Grupo: Extracción de lapislázuli alimenta conflicto afgano

KABUL, Afganistán (AP) — El presidente de Afganistán expresó el lunes su apoyo a una campaña para clasificar al lapislázuli como un “mineral de conflicto”, después de que un grupo internacional que monitorea la corrupción dijo horas antes que varios grupos armados —incluso los talibanes— ganan hasta 20 millones de dólares al año con la extracción ilegal del mineral, una piedra azul que se encuentra casi en exclusiva en suelo afgano.

El clasificar al lapislázuli como un “mineral de conflicto”, obligaría a Afganistán a regular su golpeado sector minero, que en la actualidad representa la segunda fuente de ingresos de los talibanes, después de las drogas.

Según un informe publicado el lunes por la organización Global Witness, con sede en Londres, la norteña provincia afgana de Badakhshan, donde se concentran las minas de lapislázuli, se ha visto “profundamente desestabilizada” por una violenta competición por el control de la zona, al enfrentar a hombres locales poderosos, legisladores y talibanes.

La piedra es apreciada por su intenso color azul y se utiliza en joyería y otros adornos. Se ha extraído de Afganistán desde la antigüedad. Incluso fue parte de los bienes comerciados a lo largo de la ruta de la seda.

Los minerales podrían representarle al gobierno de Afganistán ingresos por hasta 2.000 millones de dólares al año, de acuerdo con Global Witness, pero las autoridades carecen del dinero y la experiencia para desarrollar plenamente el sector y las empresas internacionales se ven disuadidas por el deterioro de la seguridad en el país.

El informe reveló que el gobierno perdió al menos 17,5 millones de dólares en ingresos por lapislázuli en 2014 y otros 10 millones en 2015. Los grupos armados ganaron alrededor de 19,9 millones en 2014. Un hombre fuerte local identificado como Abdul Malek ha pagado a los talibanes, a cambio de protección, casi 5 millones de dólares en los últimos dos años gracias a sus ganancias mineras, según el informe.

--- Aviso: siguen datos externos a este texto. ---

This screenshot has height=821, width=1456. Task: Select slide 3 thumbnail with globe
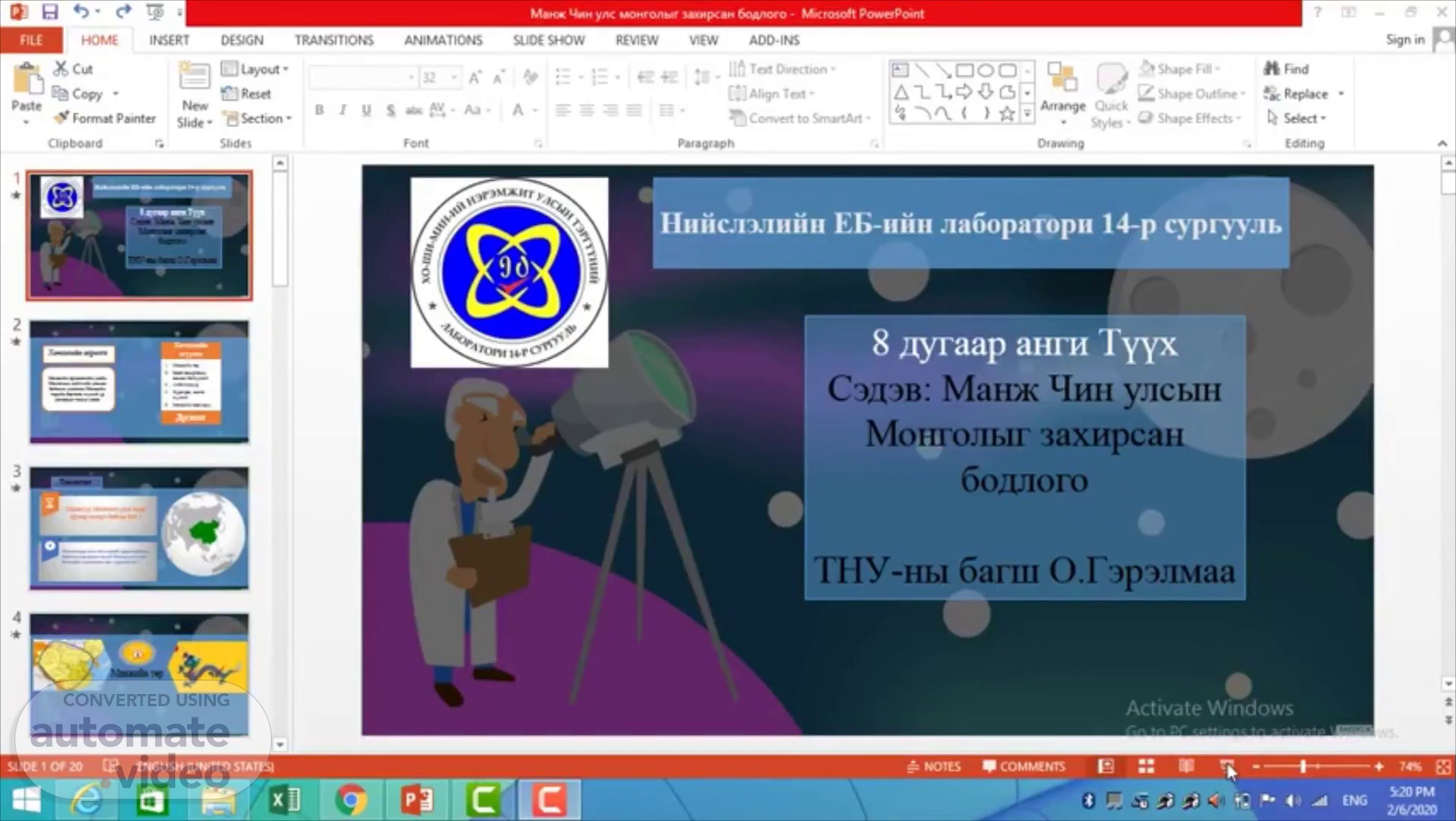(x=139, y=528)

Global Witness agregó que las minas Badakhshan también se han vuelto una “prioridad estratégica” para una filial local del grupo Estado Islámico, que surgió durante el año pasado en el este del país, cerca de la frontera con Pakistán.

“A menos que el gobierno afgano actúe con rapidez para recuperar el control, se intensificará la batalla por las minas de lapislázuli y se desestabilizará aún más el país, así como la forma en que se financian los extremistas”, dijo Global Witness.

La organización Afghanistan Research and Evaluation Unit (Unidad de Investigación y Evaluación de Afganistán, un grupo de expertos independientes con sede en Kabul) dijo en un informe reciente que hay hasta 10.000 minas “fuera del control del gobierno y sujetas a saqueos”. Añadió que en Badakhshan hay “actualmente más de 300 camiones repletos de lapislázuli extraído ilegalmente”, alrededor de 6.000 toneladas, a la espera de su exportación.

“Las estimaciones más conservadoras para esta cantidad son de alrededor de 300 millones de dólares”, afirmó.